Gli alloggi rappresentano un percorso temporaneo verso l’autonomia, con un limite di permanenza di due anni e un accompagnamento costante verso soluzioni più stabili.
Il contributo dell’Ambito socioassistenziale
L’Ambito del Friuli Centrale ha rafforzato negli ultimi anni una rete capillare di interventi. Tra novembre 2024 e giugno 2025 la pronta accoglienza ha ospitato 40 persone in alloggi e 66 in strutture alberghiere; altri 104 beneficiari hanno trovato posto nei percorsi di prima accoglienza e autonomia, mentre i programmi Housing First e Housing Led hanno coinvolto 19 persone. Le strutture per adulti hanno ospitato 21 utenti, e i dormitori hanno accolto complessivamente 192 persone, con un potenziamento dei posti nel periodo invernale.

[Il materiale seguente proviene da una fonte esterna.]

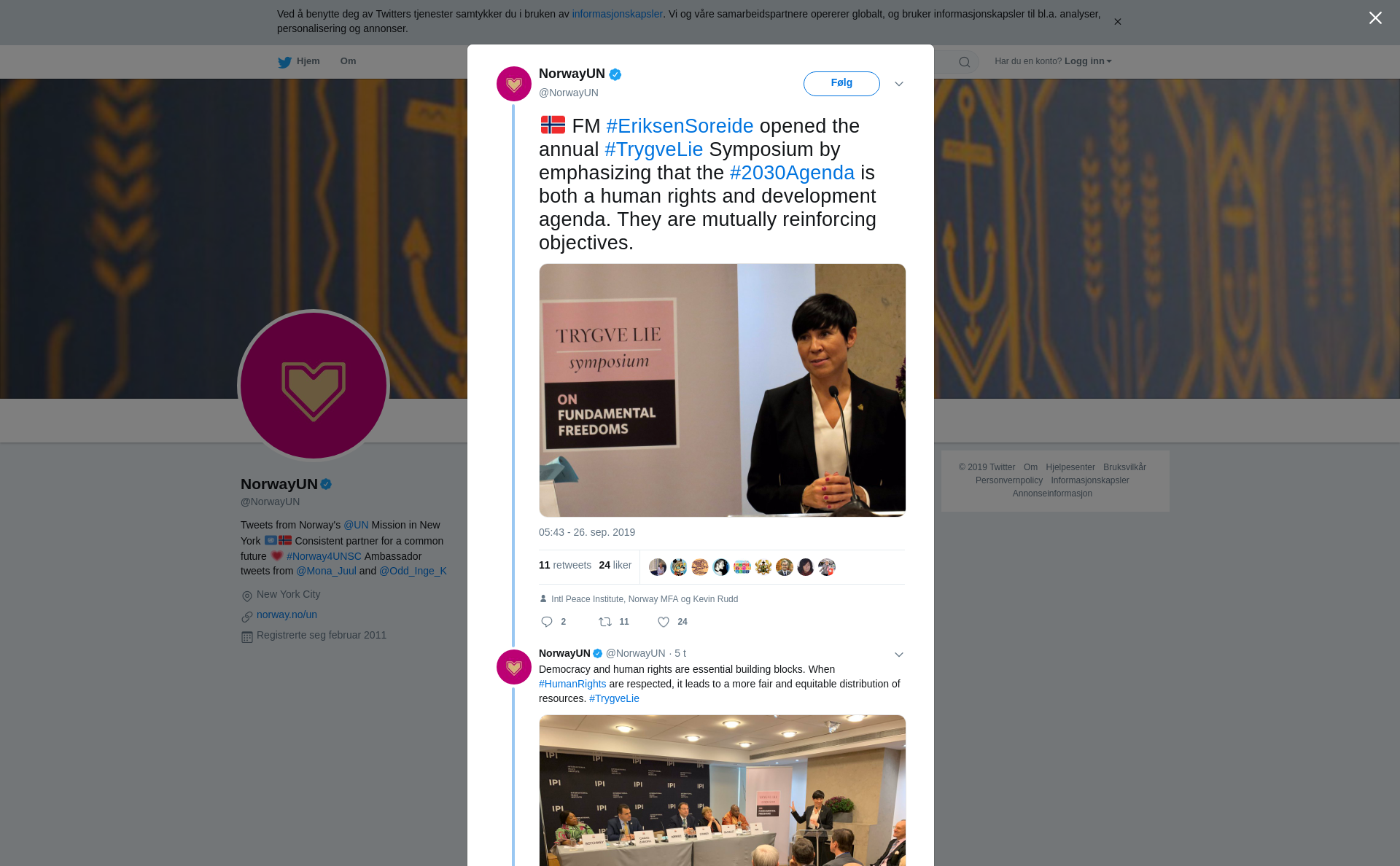Open the #2030Agenda hashtag link
Image resolution: width=1400 pixels, height=866 pixels.
click(792, 173)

L’Ambito ha inoltre gestito 85.113 euro del Fondo Sociale ATER, utile per integrare gli strumenti di intervento.
Case a canone di mercato e conversione a uso sociale
Il Comune gestisce direttamente anche 104 alloggi a canone di mercato, nove dei quali attualmente in manutenzione. Sono 86 i nuclei in graduatoria in attesa di assegnazione. L’amministrazione ha avviato la conversione progressiva di questi alloggi verso la destinazione assistenziale, così da ampliare la disponibilità di soluzioni sociali. Nel corso del 2025 sono inoltre rientrati nella disponibilità comunale due alloggi precedentemente gestiti da ATER, che saranno destinati a nuovi progetti di welfare abitativo.
Housing sociale: sei iniziative attive e nuove opportunità
Udine conta oggi sei progetti attivi di housing sociale. Nel 2024 il Comune ha aggiornato le convenzioni introducendo la possibilità per gli enti del Terzo settore di gestire una parte degli alloggi, aprendo così a forme di residenzialità temporanea per persone seguite dai servizi sociali o da servizi specialistici. È una scelta che amplia l’accesso e permette di costruire percorsi di autonomia abitativa basati su contesti comunitari e sostenibili.
L’assessore all’Equità sociale, Stefano Gasparin, riassume così il percorso: «Nessuno deve essere lasciato indietro. Abbiamo ampliato gli strumenti di sostegno, rafforzato l’accoglienza e avviato nuove opportunità per chi vive un momento di difficoltà. Il diritto alla casa resta una priorità».